Mang Viper
Zhaoermia mangshanensis
Die Art ist bisher nur aus einem kleinen Gebiet am Mang-Shan in der chinesischen Provinz Hunan bekannt und wurde von der Wissenschaft erst Ende der 80er Jahre entdeckt. Seit Oktober 2005 pflege ich ein Weibchen dieser Art. Es ist ein Nachzuchttier, geschlüpft im Zoo San Diego im Jahr 2002.
Frau Mang bewohnt aktuell ein Terrarium mit den Maßen 120x60x100cm. Einen Teil des Bodengrundes halte ich stets feucht, mehrmal in der Woche wird Wasser im Terrarium versprüht. Die Bepflanung wurde bisher nur wenig in Mitleidenschaft gezogen. Das Tier verhält sich sehr ruhig und hat bisher selbst bei Störung noch keine Beißversuche gezeigt (von anderen Tieren/Haltern ist mir jedoch auch Gegenteiliges bekannt). Trotzdem muss man beim Hantieren im Terrarium große Vorsicht walten lassen - auf Grund ihrer Ausmaße verfügen die Tiere über eine große Reichweite, die Giftzähne sind sehr lang und die prominenten Giftdrüsen lassen große Mengen an Gift vermuten. Auch eine Schutzbrille sollte man tragen, da die Art ihr Gift auch versprühen kann.

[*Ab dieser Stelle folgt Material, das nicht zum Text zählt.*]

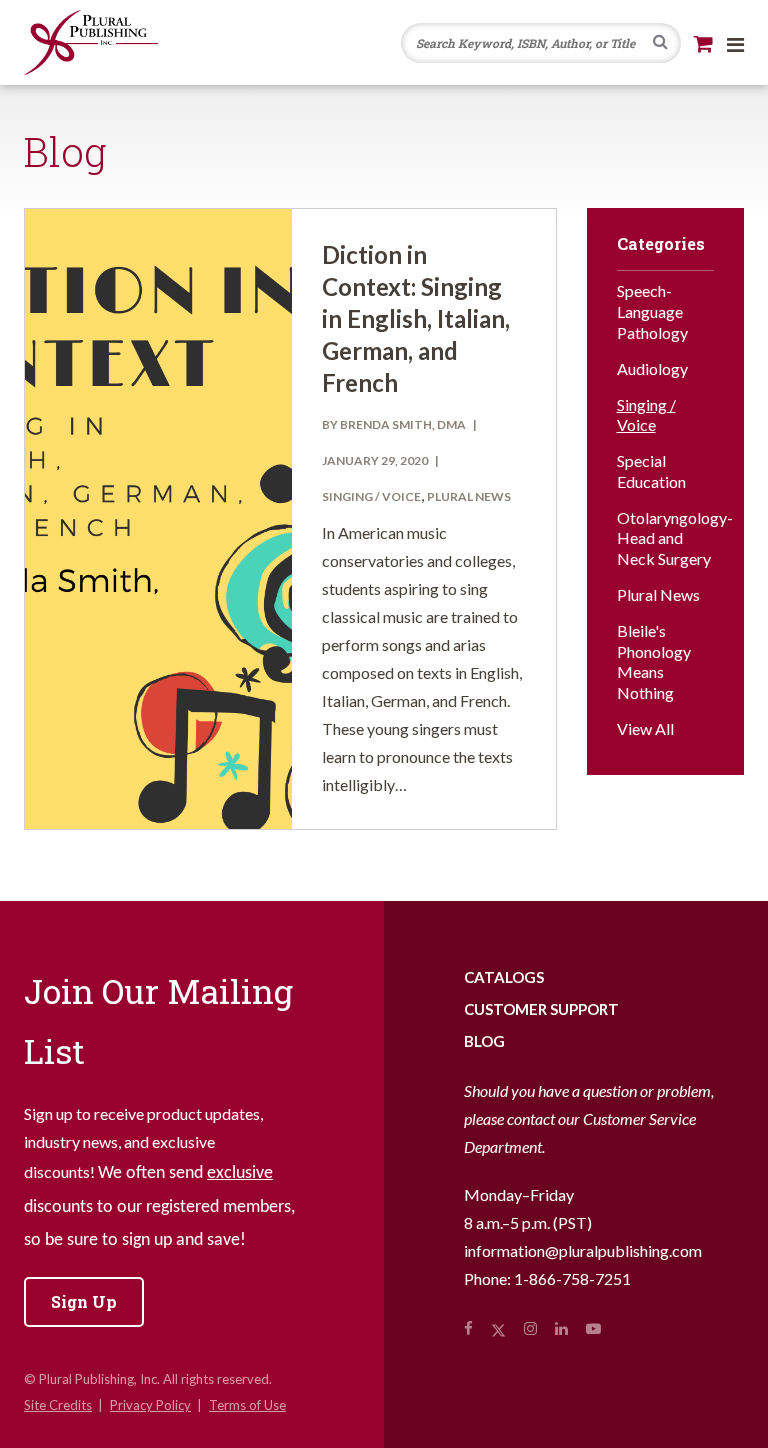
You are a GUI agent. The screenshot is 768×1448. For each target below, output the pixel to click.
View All (645, 728)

Mein Tier hat bisher nur im Frühjahr und im Herbst Nahrung angenommen. Zwischen den beiden Häutungen im Mai und August wurde kein Futter angenommen. In dieser Zeit wurde auch kein Kot gefunden und keinerlei Aktivitäten beobachtet.
Gefressen werden adulte Vielzitzenmäuse oder Ratten in gleicher Größe. Die Beute wird abends oder nachts angeboten und auch nur dann, wenn das Tier Hunger signalisiert. Dies ist dann der Fall, wenn es nachts den Kopf aus der Ruheposition ein Stück weit nach vorne legt. Liegt das Tier zusammengerollt am Ruheplatz, wurde noch kein Futter angenommen. Kommt das Beutetier in Reichweite, wird der Kopf leicht angehoben, die Beute anvisiert (Grubenotter), bezüngelt, das Maul kurz leicht geöffnet und dann kräftig zugebissen. Wird die Beute festgehalten, stirbt sie nach wenigen Sekunden. Hält die Mang-Viper ihre Beute nicht fest, tritt der Tod nach 20s bis 30min ein. Nach einigen Minuten begibt sich das Tier auf die Suche, wartet ggf. noch den Tod des Futtertieres ab und verschlingt schließlich ihre Beute.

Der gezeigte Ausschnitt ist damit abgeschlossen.